For the most part I've been enjoying the books by this author and her real name (series is "Dark-Hunter"). They're fun romances where there's actually an enemy besides poor communication skills (which just annoys me and is why I've avoided romances like the plague before) which is right up my alley. The problem is that you can tell when an author writes romances and when they write epics that just happen to have romance in them--Kenyon's fight scenes are greatly lacking. It was very smart of her to invent a conviently blind character for one of the books. 'Course, I'm the first to say that a fight scene goes into too much detail--we really don't need to have 3 pages of battle for a great book. Butcher's background in martial arts means that he knows exactly what he's talking about when he describes, for instance how one man can take on 12 men singlehandedly. I did a year of Aikido with a friend teaching and I picked up enough to know how beautiful this fighting style is--using the weight of your opponent to throw them across the room. Kenyon glances over these fights, letting other characters talk while the fighting "just happens." I mean, if these women are as good with a sword as she claims, then why don't her hero and heroine ever practice against each other? I'm reading The Warrior now and I think that Cat and Lochlan should have an epic sword fight that ends up with them rolling on the ground kissing for the first time. They have such an antagonistic relationship the fireworks should be quite entertaining.

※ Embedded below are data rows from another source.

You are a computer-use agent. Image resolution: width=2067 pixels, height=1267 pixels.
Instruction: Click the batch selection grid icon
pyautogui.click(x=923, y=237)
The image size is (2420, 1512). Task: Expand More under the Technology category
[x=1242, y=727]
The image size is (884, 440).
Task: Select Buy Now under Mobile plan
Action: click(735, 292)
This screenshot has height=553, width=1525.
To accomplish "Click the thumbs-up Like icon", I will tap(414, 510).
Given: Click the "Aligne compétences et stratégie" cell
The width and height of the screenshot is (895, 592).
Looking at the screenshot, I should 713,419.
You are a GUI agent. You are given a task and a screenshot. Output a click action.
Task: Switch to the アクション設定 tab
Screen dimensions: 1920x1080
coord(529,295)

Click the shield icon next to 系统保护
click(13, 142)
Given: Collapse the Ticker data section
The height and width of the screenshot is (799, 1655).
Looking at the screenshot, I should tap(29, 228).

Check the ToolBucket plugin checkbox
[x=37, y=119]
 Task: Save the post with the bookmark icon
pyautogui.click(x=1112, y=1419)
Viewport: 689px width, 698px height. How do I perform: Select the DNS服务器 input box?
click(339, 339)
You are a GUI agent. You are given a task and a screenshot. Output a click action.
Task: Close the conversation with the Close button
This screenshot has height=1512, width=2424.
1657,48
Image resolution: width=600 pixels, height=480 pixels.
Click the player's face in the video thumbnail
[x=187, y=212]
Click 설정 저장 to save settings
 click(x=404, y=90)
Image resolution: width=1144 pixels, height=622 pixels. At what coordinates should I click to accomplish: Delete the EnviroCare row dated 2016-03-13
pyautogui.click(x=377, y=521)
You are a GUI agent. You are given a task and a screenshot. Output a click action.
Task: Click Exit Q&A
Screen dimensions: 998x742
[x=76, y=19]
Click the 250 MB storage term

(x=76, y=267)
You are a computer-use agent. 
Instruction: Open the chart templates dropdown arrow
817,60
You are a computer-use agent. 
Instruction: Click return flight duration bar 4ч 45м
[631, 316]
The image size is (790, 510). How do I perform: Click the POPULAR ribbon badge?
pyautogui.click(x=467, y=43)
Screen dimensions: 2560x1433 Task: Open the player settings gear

She also has the problem of the seriously anti-climatic resolution. I mean sure, sometimes the long, overly complicated conclusion is unncessary--sometimes you just need to push the big baddie into the convient fiery pit or shoot the missle into the 2 meter wide hole in the otherwise indestructible Death Star. But sometimes you want more than "I'm a goddess, see me just will you to death, even though I decided not to, and or for some other reason couldn't, for the past 300 pages" though granted, I'm now thinking that she has some overarching plan in mind...or at least I hope. I mean, Butcher is very good at leaving lose ends that come to bite Dresden on the ass three books later.

But all in all Kenyon is a very smart writer. I read the first two books and decided that even though the climaxes were dull, I had to find out more about the bad-ass leader "Acheron", so I decided that I'd read the series until his story got told. Well, one trip to goodreads.com told me that that would not be the 4th or 5th book, as I thought, but rather the 15th--I probably will read all the series because I found some really intreguing spoilers (I've found that sometimes spoilers make for better reading because I know what to look for and forward to).